Die Bahn hat im Dyrotzer Luch eine sogenannte Ausgleichsfläche in Form einer Streuobstwiese geschaffen – und sie in der Folge leider sich selbst überlassen. Der NABU Osthavelland hat die Fläche vor einigen Jahren per Zufall entdeckt – und ihre Pflege in Absprache mit der Bahn übernommen. Viele seltene Tiere und Pflanzen fühlen sich seitdem vor Ort wieder heimisch. Am Tag der offenen Tür konnte sich jeder Interessierte selbst ein Bild von der Arbeit der Naturfreunde machen.

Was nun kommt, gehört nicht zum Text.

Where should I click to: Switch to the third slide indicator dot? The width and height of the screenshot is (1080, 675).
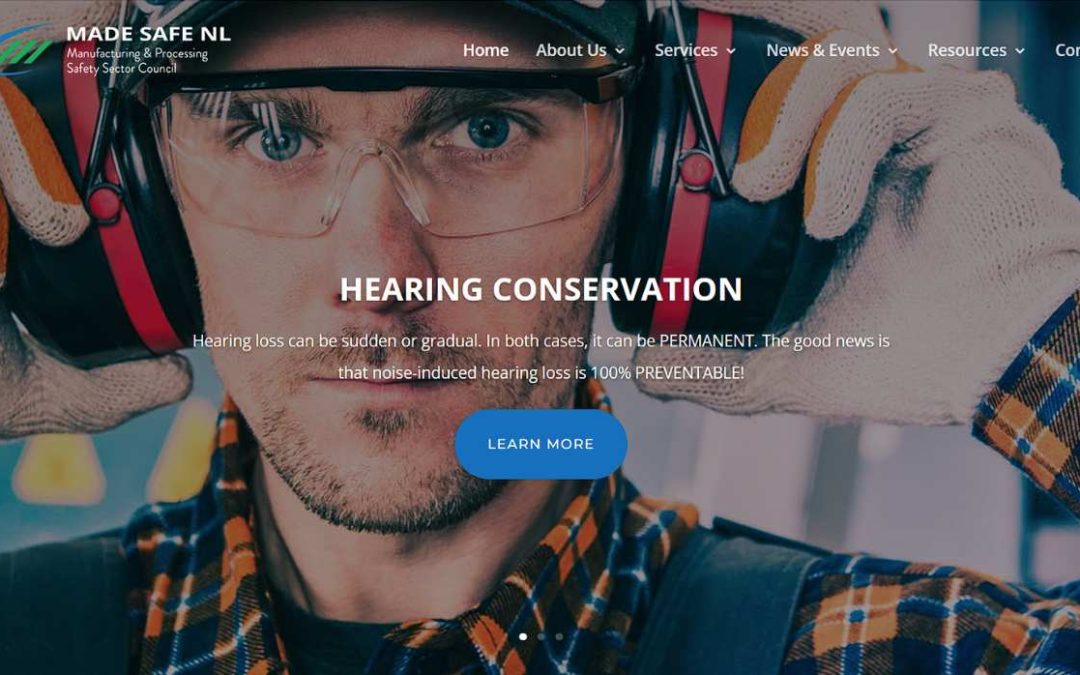click(559, 636)
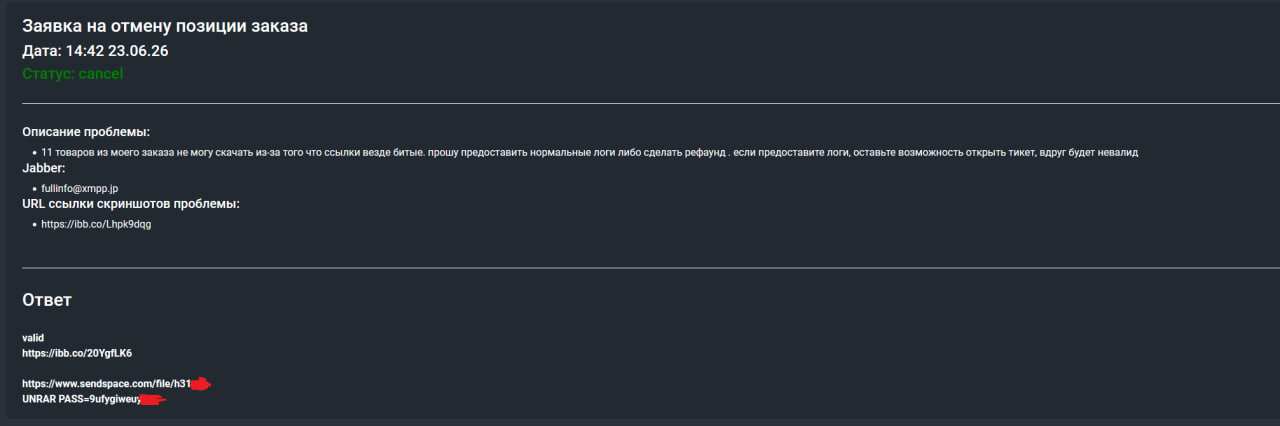Click the bullet before the ibb.co/Lhpk9dqg link
This screenshot has width=1280, height=426.
click(35, 225)
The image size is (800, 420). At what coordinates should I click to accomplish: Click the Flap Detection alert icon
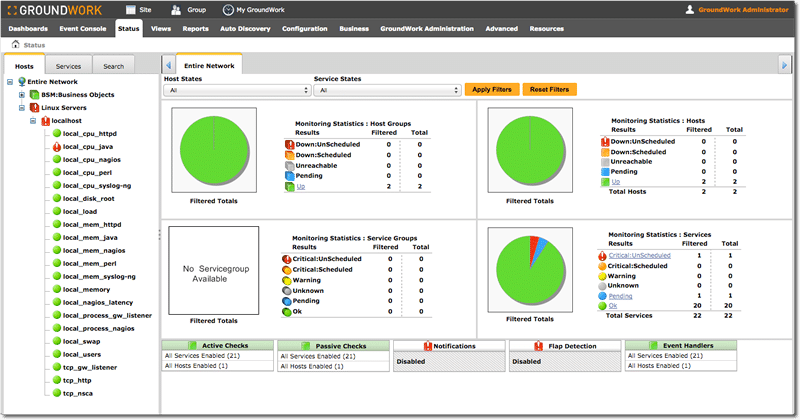tap(538, 346)
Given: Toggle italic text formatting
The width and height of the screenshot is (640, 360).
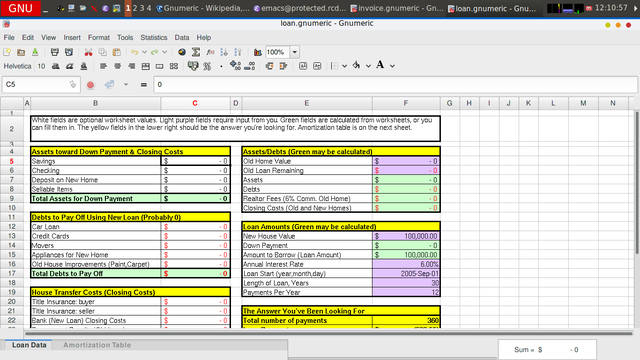Looking at the screenshot, I should click(70, 66).
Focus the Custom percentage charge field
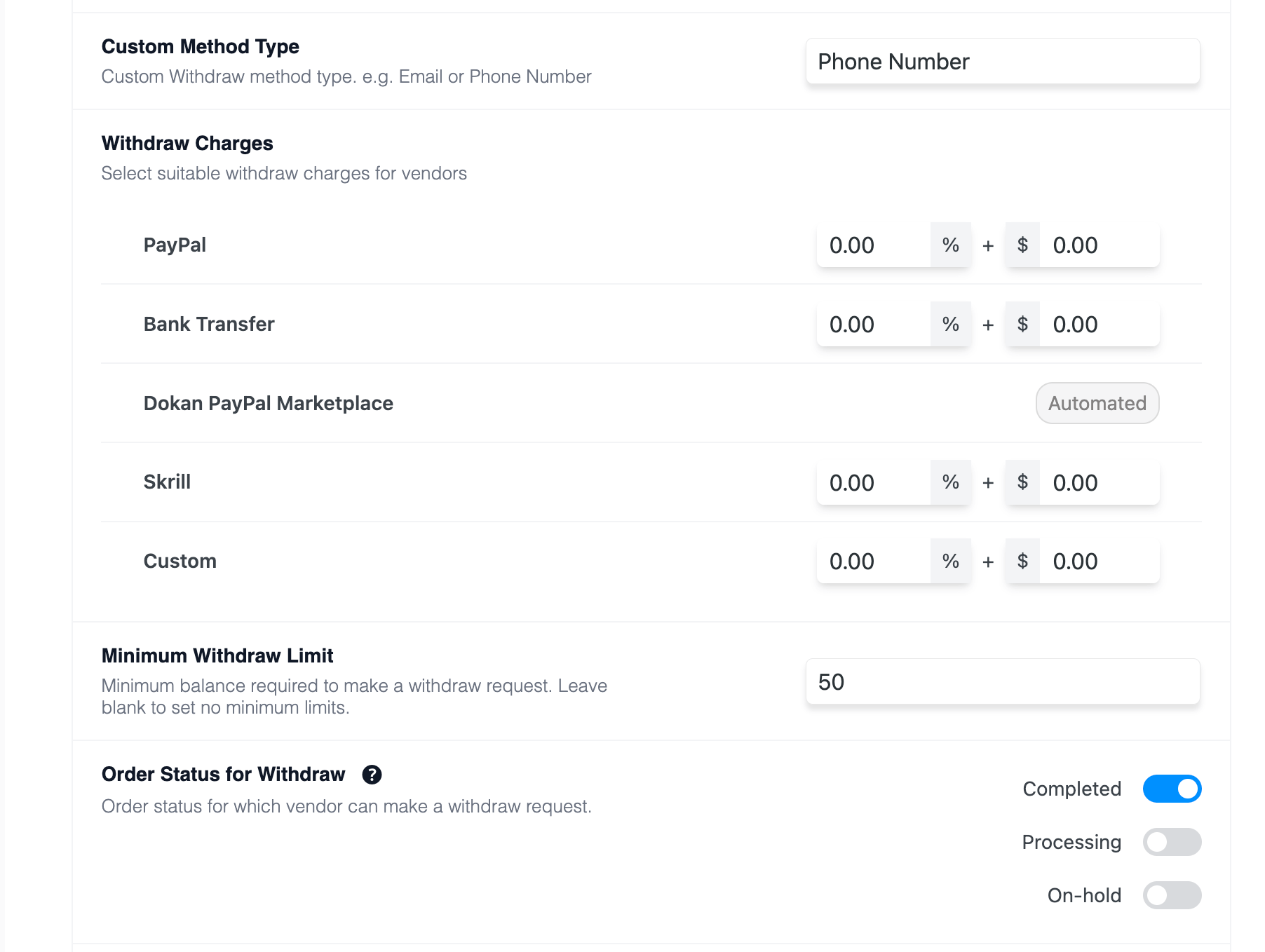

Um zur Streuobstwiese im Dyrotzer Luch zu finden, die vom Ortsverband Osthavelland des NABU (www.nabu-osthavelland.de) gepflegt wird, braucht man schon eine Karte. Vom Poloplatz in Falkensee-Finkenkrug geht es etwa einen Kilometer weit mal rechts, mal links über Sandwege in die Felder hinein. Hier, mitten im Nirgendwo, finden sich ein 10,5 Hektar großes Grundstück, das nicht beackert, gedüngt, vergiftet oder vom Menschen genutzt wird. Der Mensch greift hier nur sehr moderat ein, um einen bestimmten Biotopstyp zu erhalten – den der Streuobstwiese.
Am 31. Juli lud der NABU zu einem „Tag der offenen Tür“. Viele Naturfreunde nutzten die Gelegenheit, um einen Fahrradausflug zu machen und einen Tag auf dem Gelände zu verbringen.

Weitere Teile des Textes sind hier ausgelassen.